どちらも歯肉辺縁からポケット底までの距離を指すものには変わりませんが、ポケット底についての定義が異なります。


組織学上のポケットデプス(PD)

組織学的ポケットでは、ポケット底を「歯肉に付着する接合上皮の最も根尖側の部分」と定義しています。実際の検査では行うことはありませんが、顕微鏡などで解剖学的に調べた時のポケット底であり、本当の意味でのポケット底ともいえます。
組織学的なポケットの深さをポケットデプス(PD)といい、「歯肉辺縁から接合上皮の最根尖部までの距離」と定義されています。

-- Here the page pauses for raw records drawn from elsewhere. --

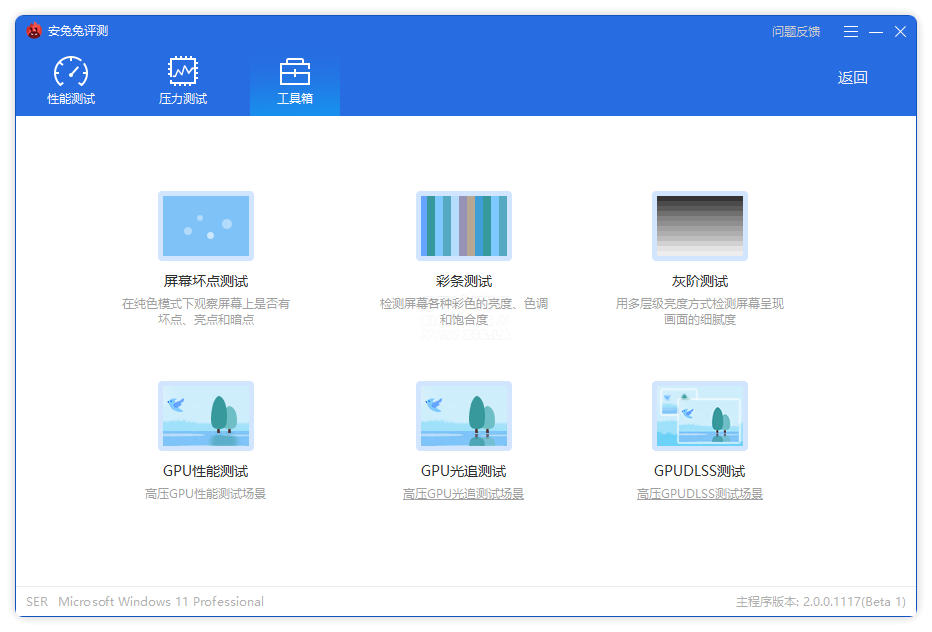This screenshot has width=932, height=632.
Task: Launch the GPU光追测试 scene icon
Action: click(x=464, y=416)
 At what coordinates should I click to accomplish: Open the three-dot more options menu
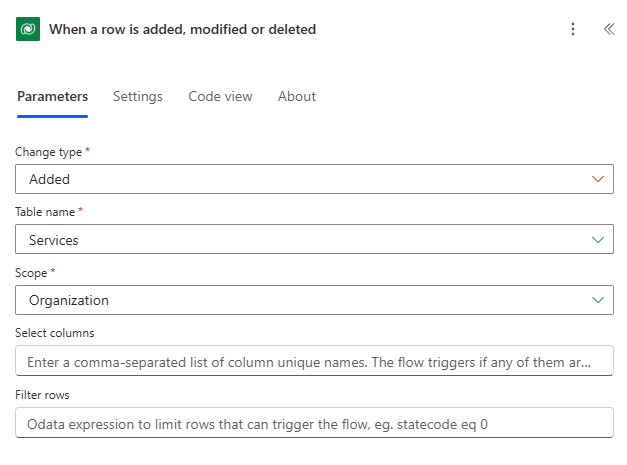pos(573,29)
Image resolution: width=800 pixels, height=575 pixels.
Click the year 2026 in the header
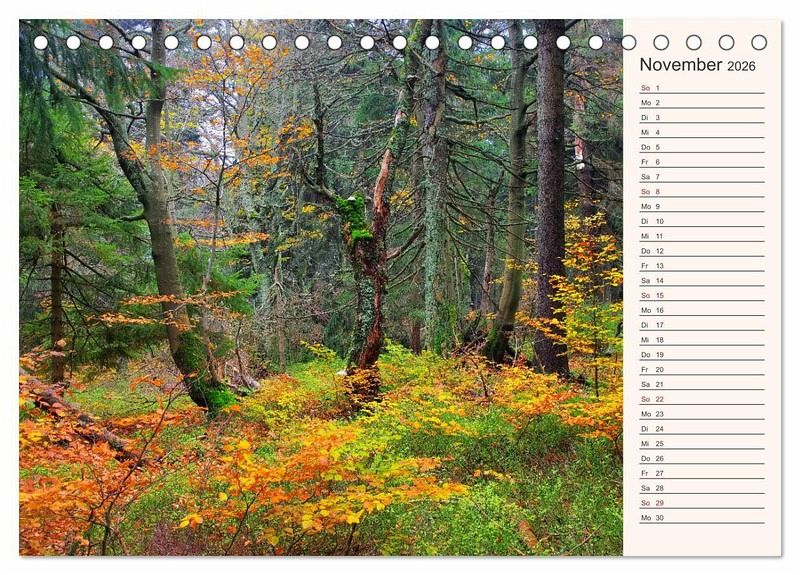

臨床で用いられるプロービングポケットデプス(PPD)

一方、実際に臨床の場で測られるプロービングポケットデプス(PPD)がポケットの底としているのは、厳密にいうと「測定に用いるプローブの先端」です。
臨床上のプロービングポケットデプス(PPD)は、正しくは「歯肉辺縁からプローブ先端までの距離」となります。いわゆるポケットの深さとは、プロービングポケットデプスのことを指しています。

POINT:2つの概念
ポケットデプス(PD):歯肉辺縁から接合上皮の最根尖部までの距離
プロービングポケットデプス(PPD):歯肉辺縁からプローブ先端までの距離

PDとPPDの関係

ポケットデプスとプロービングポケットデプスは、類似した値にはなりますが一致はしません。
歯肉に炎症が起きている場合、プローブの先端は接合上皮を貫通してしまいます。組織の接着が弱っているために、本当の底部よりも下に入ってしまうのです。歯周病が進行している際には、プロービングポケットデプス(PPD)は実際のPDよりも深く測定されてしまいます。
逆に歯周病治療により歯肉が引き締まると、圧力でプローブの先端がポケット底部に届かないことがあります。改善に向かっている場合は、プロービングポケットデプス(PPD)は実際のポケットデプス(PD)よりも短く測定されるのです。

POINT:PDとPPDの関係
歯周病進行・・・ポケットが実際よりも大きく測定される(PPD>PD)
歯周病改善・・・ポケットが実際よりも短く測定される(PPD<PD)

2つのアタッチメントレベル

アタッチメントレベルについても、ポケット底部の定義によって、組織学的アタッチメントと臨床的アタッチメントレベル(CAL)に分けることができます。臨床的アタッチメントレベルは、プロービング・アタッチメントレベル(PAL)とも表現されます。

POINT:2つのアタッチメントレベル
組織学的アタッチメントレベル:CEJから接合上皮の最根尖部までの距離
臨床的アタッチメントレベル(CAL、PAL):CEJからプローブ先端までの距離

まとめ

歯周ポケットが3mm以下になったからといって、歯周病が改善したとは言い切れません。出血の有無や、治療前と後のアタッチメントレベルの比較をすることの方が、病状の把握においては有意義な情報となります。
またプロービングで測定したポケットの深さは、歯周病の改善や進行に関連して、実は組織学的にはズレが生じてしまうということも大切な概念です。病状をしっかりと理解することは、歯周病治療成功の第一歩となります。